Ora del grigio non rimanevano più che le ossa sgangherate, ed anche del Ranocchio sarebbe stato così, e a sua madre gli si sarebbero asciugati gli occhi.

  1. Sono importanti, nella novella, i riferimenti alle figure animali dell’asino e del cane. Dopo aver analizzato i passi in cui compaiono, ricostruisci il significato simbolico dei due animali.
L’asino è il simbolo del debole, di colui che spende una vita da sottomesso, da tristo.
I cani invece sono quegli animali che agiscono secondo l’utilità, la cui azione è determinata dal loro istinto di sopravvivenza; è proprio seguendo questo che rappresentano i forti, che sbranano (anche letteralmente) coloro che sono più fragili e si lasciano sottomettere.

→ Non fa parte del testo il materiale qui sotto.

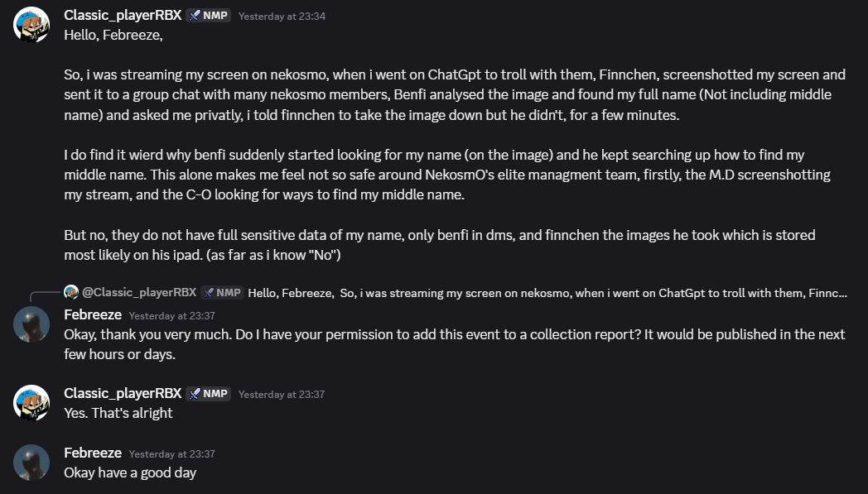Click the "Okay have a good day" message

(x=130, y=472)
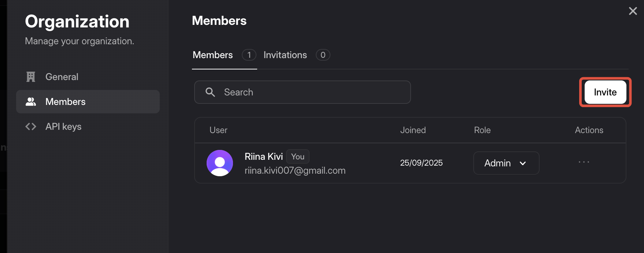Image resolution: width=644 pixels, height=253 pixels.
Task: Click the "You" badge next to Riina Kivi
Action: tap(298, 156)
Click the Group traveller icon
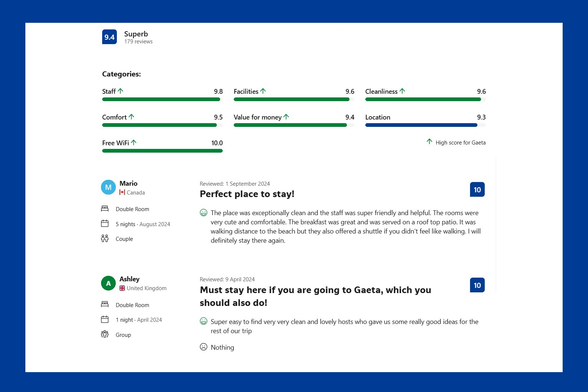 click(x=105, y=334)
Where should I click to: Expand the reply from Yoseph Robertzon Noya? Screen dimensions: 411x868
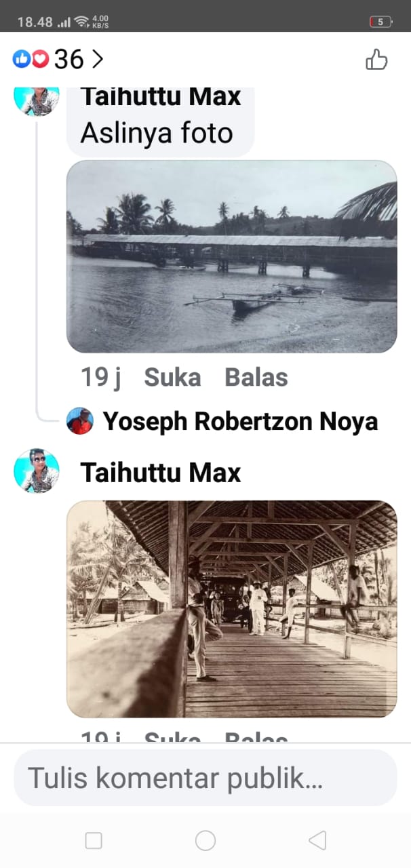[240, 422]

  1. La novella è scandita da tre morti che assumono un significato profondo. Analizza i tre momenti narrativi, e rifletti poi sul senso che la morte assume all’interno della visione del mondo di Rosso.
La morte è la fine del dolore. Non è considerata negativa, anche se ad un certo punto il Rosso trema al pensiero di morire disperso nella cava, un puro momento di umana fragilità. Malpelo vede la morte del padre esattamente come quella del povero asinello: sono entrambi dei deboli che si sono lasciati sottomettere, uno dalla rena, l’altro dalle bastonate. Così è anche la morte di Ranocchio, che era debole anche lui, un marmocchio non ancora slattato. Rosso si sentirà orgoglioso di essere più forte di Ranocchio, denunciando così un’estrema insensibilità. Ma non solo i più deboli muoiono: si assiste alla morte dello stesso protagonista alla fine del testo; è interessante però notare una differenza: la morte di Malpelo assume un carattere mitico. Quindi non tutto di lui è morto sotto la rena.

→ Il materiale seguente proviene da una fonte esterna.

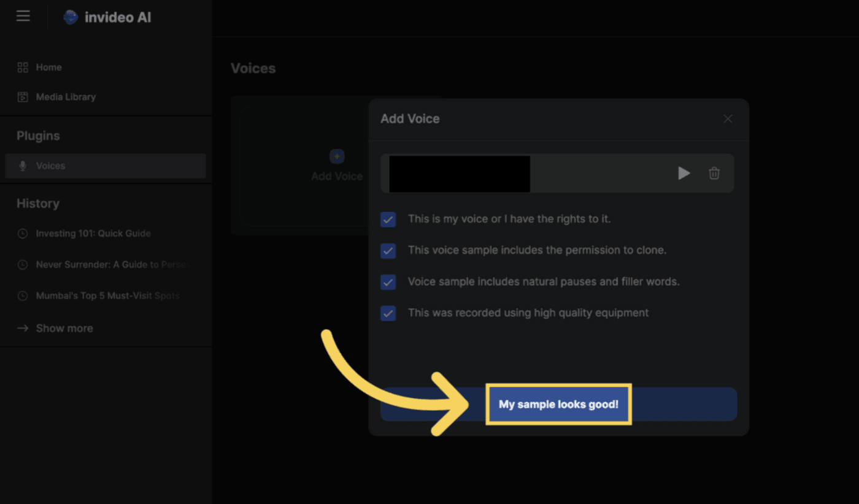Screen dimensions: 859x504
Task: Click 'My sample looks good!' button
Action: 558,404
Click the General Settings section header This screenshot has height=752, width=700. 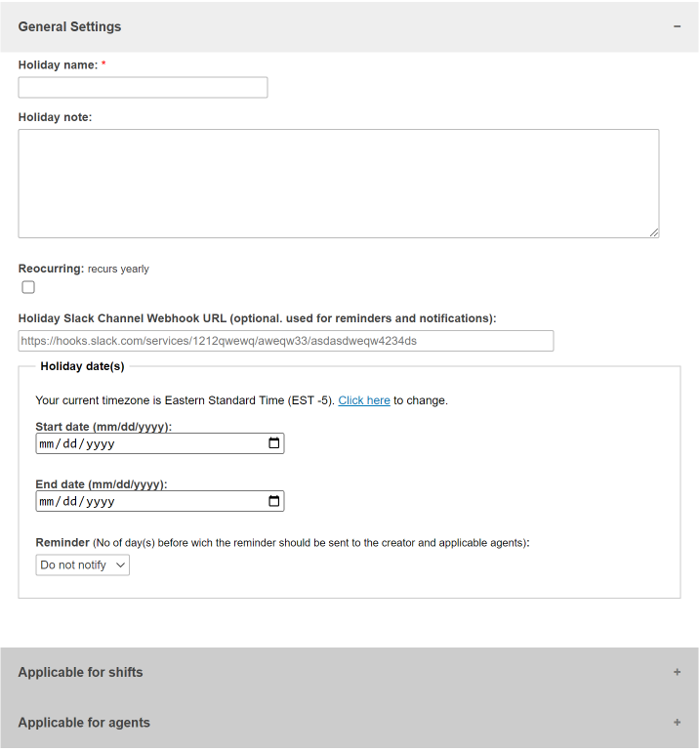350,27
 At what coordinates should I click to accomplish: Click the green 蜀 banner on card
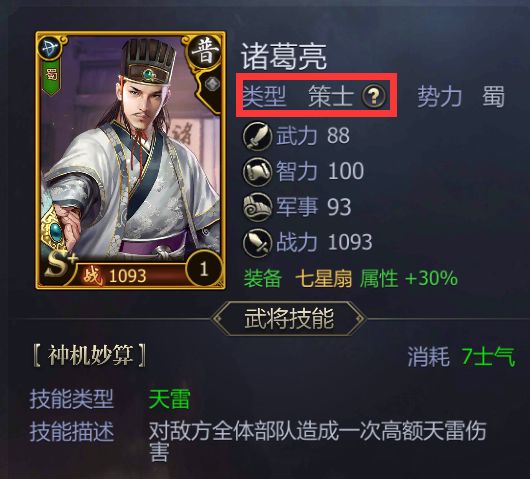(x=51, y=78)
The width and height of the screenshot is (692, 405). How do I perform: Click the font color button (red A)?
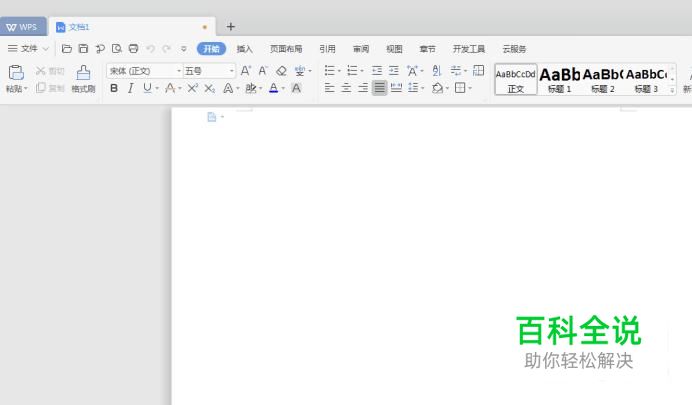pos(273,88)
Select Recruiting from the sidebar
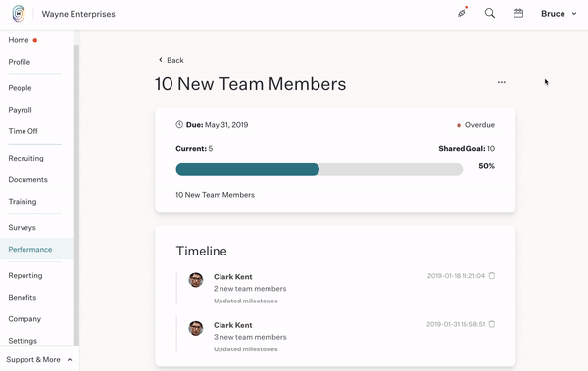588x371 pixels. [x=25, y=158]

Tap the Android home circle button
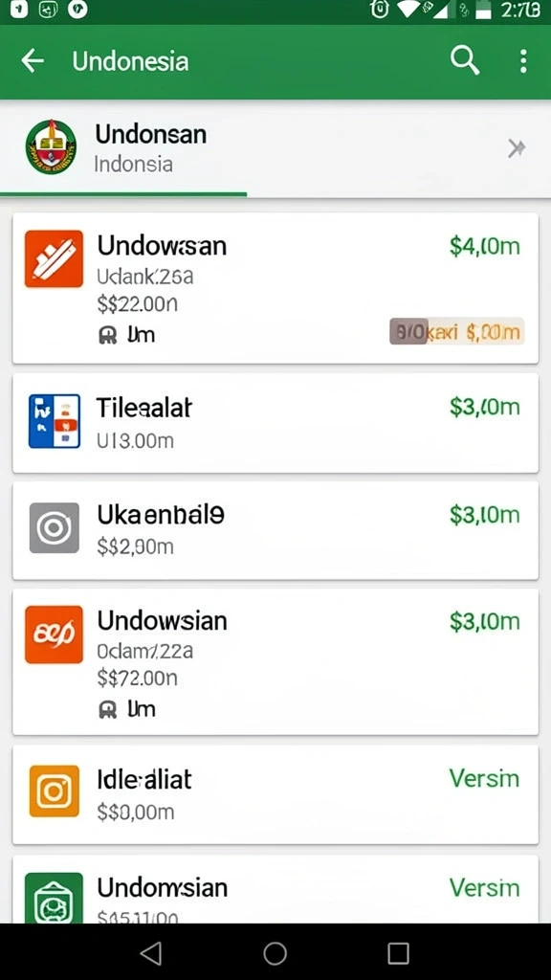pos(275,954)
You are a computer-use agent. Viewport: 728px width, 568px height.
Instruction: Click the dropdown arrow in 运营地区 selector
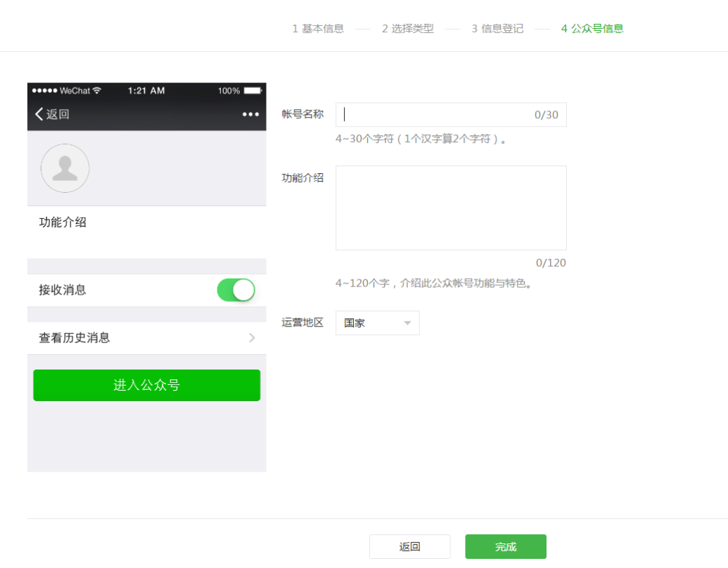click(x=407, y=323)
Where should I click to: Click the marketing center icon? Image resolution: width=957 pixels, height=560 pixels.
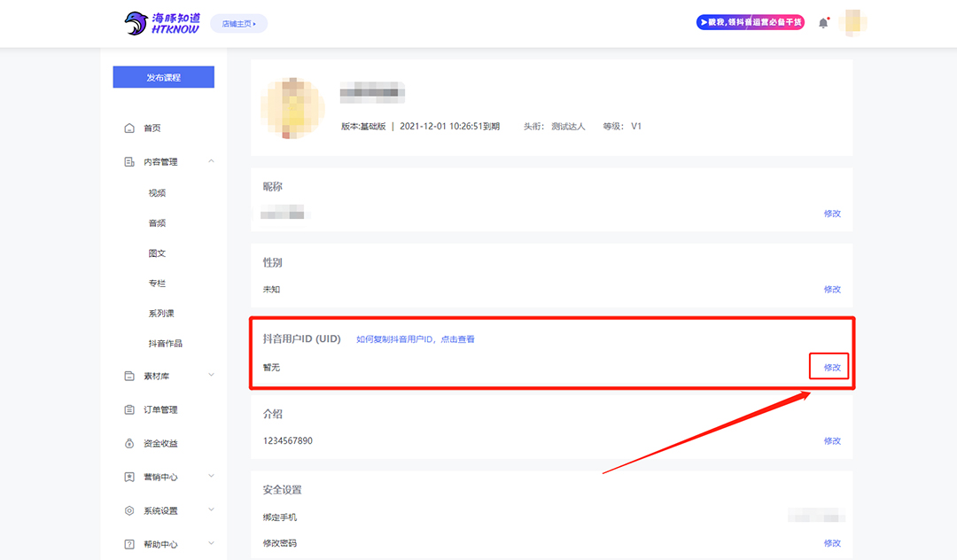point(129,477)
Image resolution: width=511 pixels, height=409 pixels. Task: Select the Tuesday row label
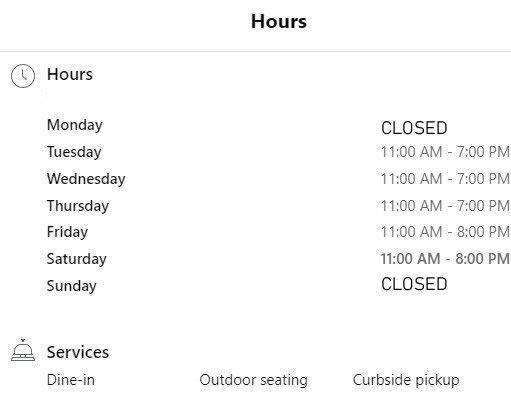74,152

  1. Fai attenzione ai colori che ricorrono nella novella: il rosso, il nero e, anche se solo di sfuggita, l’azzurro e il verde. Interpretane il valore simbolico.

Il colore rosso è associato ai capelli del protagonista, proprio per questo chiamato Malpelo. Secondo il pregiudizio popolare, si vedeva nei capelli di color rosso la prova di un carattere malvagio, logica distorta che ha aiutato il ragazzino a sviluppare proprio ciò di cui si era convinti. Rosso è anche il colore della rena, per zappare la quale sembra essere nato apposta Malpelo; lo stesso colore del pilastro che schiaccerà suo padre sotto le macerie. Il nero è il colore dei bui cunicoli della cava: rappresenta la dura realtà che il ragazzo deve affrontare ogni giorno. È il colore dell’inferno, cioè del mondo sotterraneo della cava, di cui viene marcata la differenza con il mondo arioso e luminoso della superficie: nero è il labirinto intricato e buio dove l’uomo si perde e finisce per morire, là dentro la montagna. Ma nero è anche il colore della notte, benevolo perché cancella tutto il mondo con il suo dolore almeno per qualche ora: è per questo che al Rosso non piacciono le notti con la luna luminosa.L’azzurro del cielo rappresenta il desiderio, che fa la sua breve comparsa anche nella vita di Malpelo, che pur sempre è un umano: lui desidera fare il lavoro del manovale, come Ranocchio, stare sui ponti all’aria aperta, col sole sulla schiena, oppure fare il carrettiere, e camminare per le belle campagne tutto il giorno, tra il verde del prato. Ma è cosciente che la realtà è un’altra e non può essere altrimenti: quello era stato il lavoro del padre e quello è il suo lavoro.